** ABOUT THIS EXERCISE **
Return the data exactly, with all pictures removed.

====

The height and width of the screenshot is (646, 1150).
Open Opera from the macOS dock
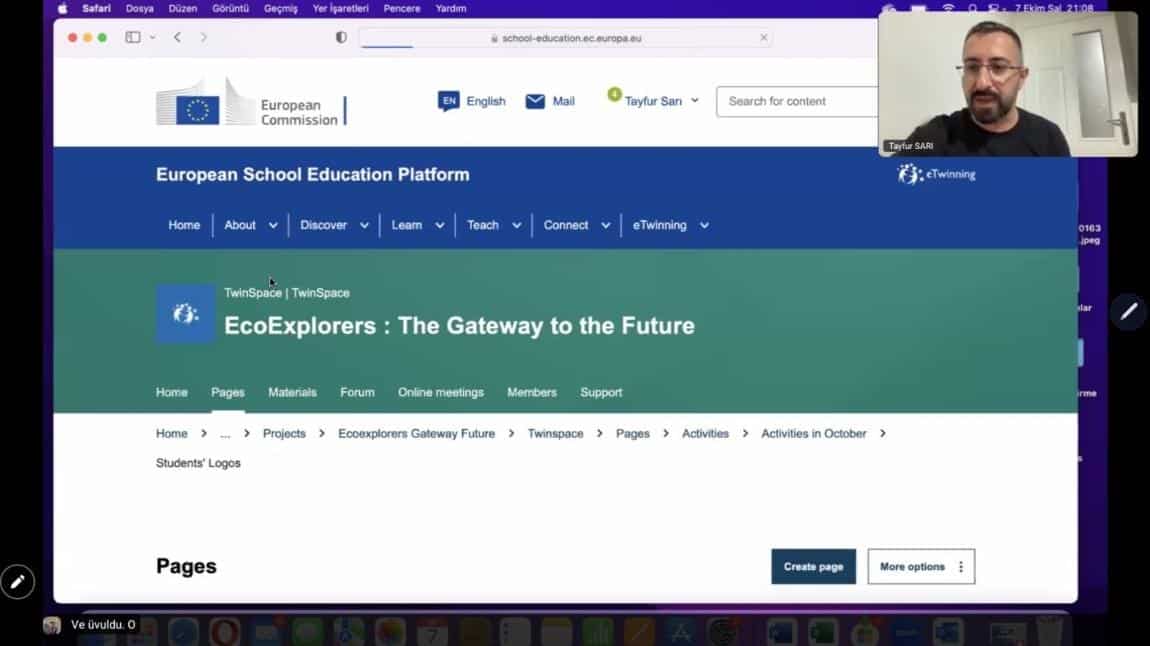click(x=224, y=631)
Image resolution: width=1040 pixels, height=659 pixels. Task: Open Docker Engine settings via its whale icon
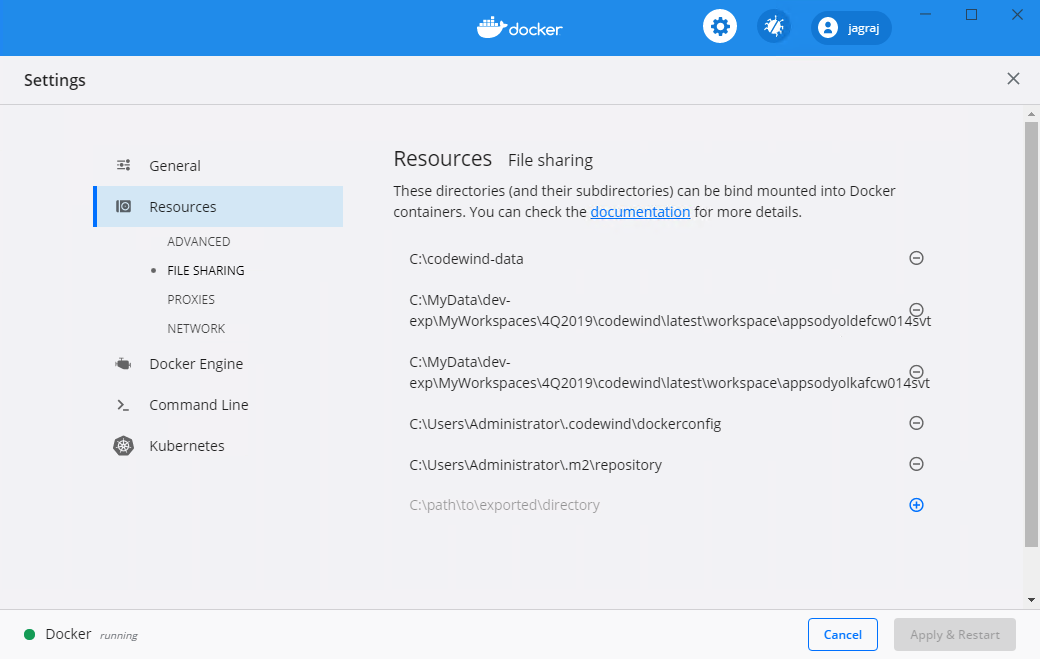[x=122, y=363]
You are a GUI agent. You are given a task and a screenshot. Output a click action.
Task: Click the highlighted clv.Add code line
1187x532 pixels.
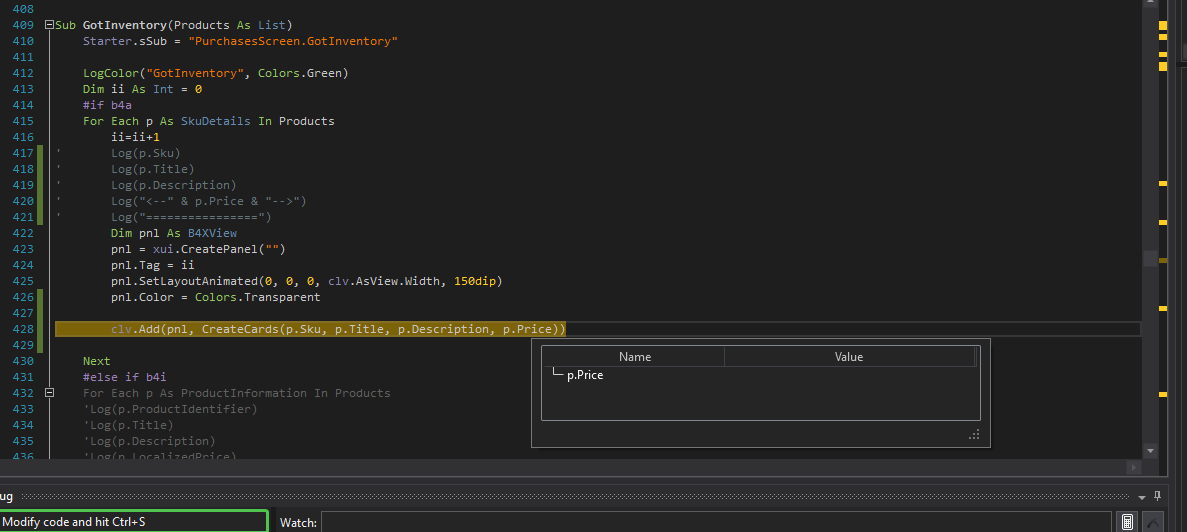tap(338, 329)
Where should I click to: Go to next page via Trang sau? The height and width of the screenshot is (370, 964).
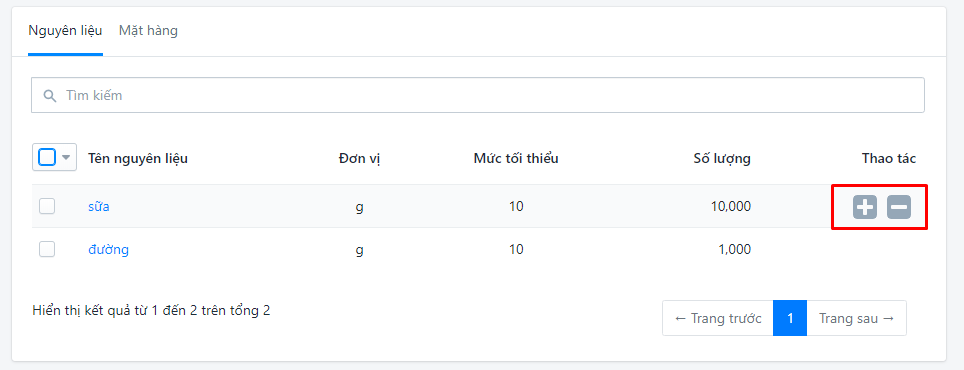(856, 318)
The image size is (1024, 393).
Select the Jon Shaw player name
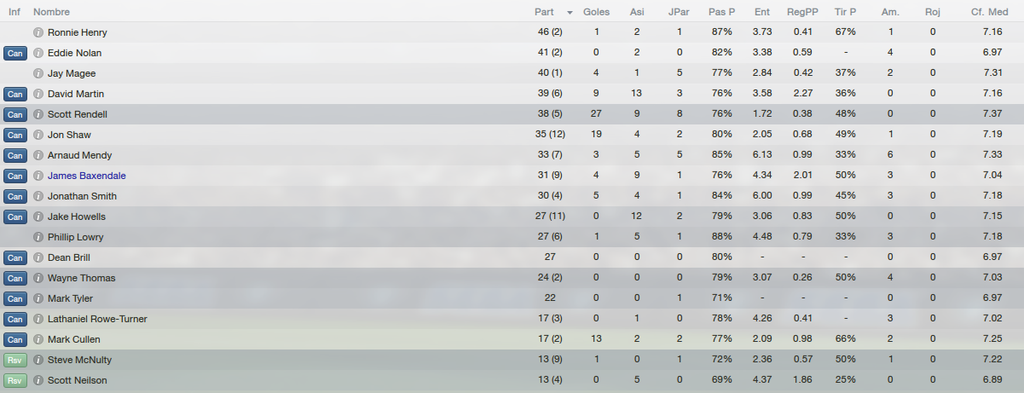(69, 134)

====

** SOLUTION FOR THIS EXERCISE **
The height and width of the screenshot is (646, 1150).
Open Opera from the macOS dock
click(x=224, y=631)
Image resolution: width=1040 pixels, height=659 pixels. Task: Open Docker Engine settings via its whale icon
[x=122, y=363]
You are a GUI agent. You are given a task and a screenshot. Output a click action.
Task: Click the highlighted clv.Add code line
1187x532 pixels.
tap(338, 329)
Where should I click to: Go to next page via Trang sau? The height and width of the screenshot is (370, 964).
(856, 318)
The image size is (1024, 393).
Select the Jon Shaw player name
(69, 134)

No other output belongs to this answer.